United States Eastern District Court Senior Judge Lawrence K. Karlton’s ruled Feb. 23 that the lawsuit against the city as well as individual actions against former Police Chief Dave Bricker, Officer John Moody, and a number of unnamed defendants can proceed. The city had tried to get the lawsuit dismissed arguing that the law firm representing plaintiffs who are Duenez’ widow and son had failed to meet legal qualifications for claims they were suing the city over.

The argument that the plaintiffs have grounds to sue the city for alleged use of excessive force and depriving Duenez of his constitutionall rights was allowed to stand and continue forward in the lawsuit.

Regardless of what the DA determines, it means Manteca can still be held liable in civil court even if the shooting was determined by Willett’s office to be justified.

A rundown of what the court filing contends happened on June 8

The federal court filing by the Duenez family attorney notes:

• Duenez had asked a recent acquaintance of his - Rudy Camarena - for a ride to another person’s house to pick up various items he had left there.

• The homeowner said Duenez had dropped a knife on the ground as he retrieved his property.

• After Duenez got back into Camarena’s pickup, the homeowner brought the knife out to the truck.

• The homeowner said Duenez accepted the knife and one of them - either Duenez or Camarena - tossed the knife into the bed of the pickup where it was not accessible from inside the cab where Camarena’s wife, Duenez and Camarena were seated.

• The homeowner then called police and told them Duenez was armed with a knife

• That report was subsequently relayed by dispatch to police.

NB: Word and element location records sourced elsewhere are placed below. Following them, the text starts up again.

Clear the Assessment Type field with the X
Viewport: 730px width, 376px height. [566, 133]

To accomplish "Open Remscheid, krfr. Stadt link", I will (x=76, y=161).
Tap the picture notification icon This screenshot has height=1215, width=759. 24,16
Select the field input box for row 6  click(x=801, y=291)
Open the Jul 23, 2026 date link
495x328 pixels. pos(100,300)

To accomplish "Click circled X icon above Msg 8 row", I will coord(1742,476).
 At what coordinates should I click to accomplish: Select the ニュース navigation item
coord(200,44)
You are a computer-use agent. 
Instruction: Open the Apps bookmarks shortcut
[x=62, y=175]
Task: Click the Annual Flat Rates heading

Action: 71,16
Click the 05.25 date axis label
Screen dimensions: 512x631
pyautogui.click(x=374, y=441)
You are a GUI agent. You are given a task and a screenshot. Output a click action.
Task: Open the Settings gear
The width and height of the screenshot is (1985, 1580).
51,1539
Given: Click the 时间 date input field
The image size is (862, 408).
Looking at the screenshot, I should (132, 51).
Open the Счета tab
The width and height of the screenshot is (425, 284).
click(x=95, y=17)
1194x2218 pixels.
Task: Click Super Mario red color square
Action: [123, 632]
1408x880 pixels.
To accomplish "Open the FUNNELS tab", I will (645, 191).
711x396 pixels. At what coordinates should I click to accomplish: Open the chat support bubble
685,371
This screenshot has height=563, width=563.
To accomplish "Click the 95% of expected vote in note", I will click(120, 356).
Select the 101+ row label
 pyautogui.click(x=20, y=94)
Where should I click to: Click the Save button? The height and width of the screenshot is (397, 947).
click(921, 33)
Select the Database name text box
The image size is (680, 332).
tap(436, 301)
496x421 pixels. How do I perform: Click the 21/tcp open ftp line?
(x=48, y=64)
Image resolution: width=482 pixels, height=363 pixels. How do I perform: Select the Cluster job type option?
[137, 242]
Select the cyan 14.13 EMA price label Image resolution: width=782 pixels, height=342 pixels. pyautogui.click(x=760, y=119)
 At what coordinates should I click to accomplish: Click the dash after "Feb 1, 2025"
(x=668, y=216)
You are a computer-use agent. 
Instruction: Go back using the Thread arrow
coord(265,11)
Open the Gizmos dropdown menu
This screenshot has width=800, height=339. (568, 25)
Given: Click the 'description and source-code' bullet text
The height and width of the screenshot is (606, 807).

• The three returned to the Camarena residence later with Duenez seated in the small back seat of the two-door pickup.

• Duenez’s wife Whitney was inside the residence.

• After Camarena parked his pickup in his yard, Moody pulled behind them in his patrol car and activated his red lights and siren.

• Duenez, who was in the back seat, began to try and exit the truck while Camarena and his wife remained in the truck.

• The truck’s ignition was turned off.

• Duenez pushed Camarena’s wife forward as he began to exit the truck. He stepped his left foot out of the truck.

• Duenez’s right foot became entangled in the seat belt.

• Duenez’s hands were up.

• Duenez held a dark-colored object in one hand that the legal filing states was likely the glass marijuana-smoking pipe later found at the scene.

• Moody ran around the driver’s side of his patrol vehicle while yelling for Duenez to put his hands up.

• Duenez was in the process of getting out of the truck with one hand on the cab of the truck and one hand on the open passenger door of the truck, with the dark object in the hand on the cab of the truck.

 • This was taking place with Duenez and the officer 15 feet from each other.

• Moody ordered Duenez to “drop the knife now.”

• 13 gun shots were fired.

• ”About” four gunshots occurred after Duenez had fallen to the ground.

• Time elapsed from the officer exiting the patrol car until the shooting started was 6.6 seconds.

• After the shooting, a knife was located in the rear of the pickup truck.

• No object from Duenez’ traveled into the bed of the pickup truck at any time based on what is depicted in the video footage according to the court filing.

Manteca Police - prior to the city’s legal counsel clamping down on the case being discussed due to the lawsuit - indicated Duenez had made a threatening movement out of the pickup truck toward the officer.

The lawsuit contends Manteca Police relied on information passed to them wrongfully that Duenez was armed, besides the call from the homeowner who returned the knife Duenez dropped. The filing also states Moody had information that Duenez stored a gun in his buttocks. It also states that Moody told investigators that information he received from dispatch was simply that Duenez was involved in an altercation with some woman and had a knife on his person but had not threatened anyone.

Duenez was on parole at the time he was killed. He was set to be discharged from parole a month after he was killed. The court filing states Duenez believed he may have tested positive on a drug test and that he possibly had a warrant four for violating parole due “to the likely positive drug test.”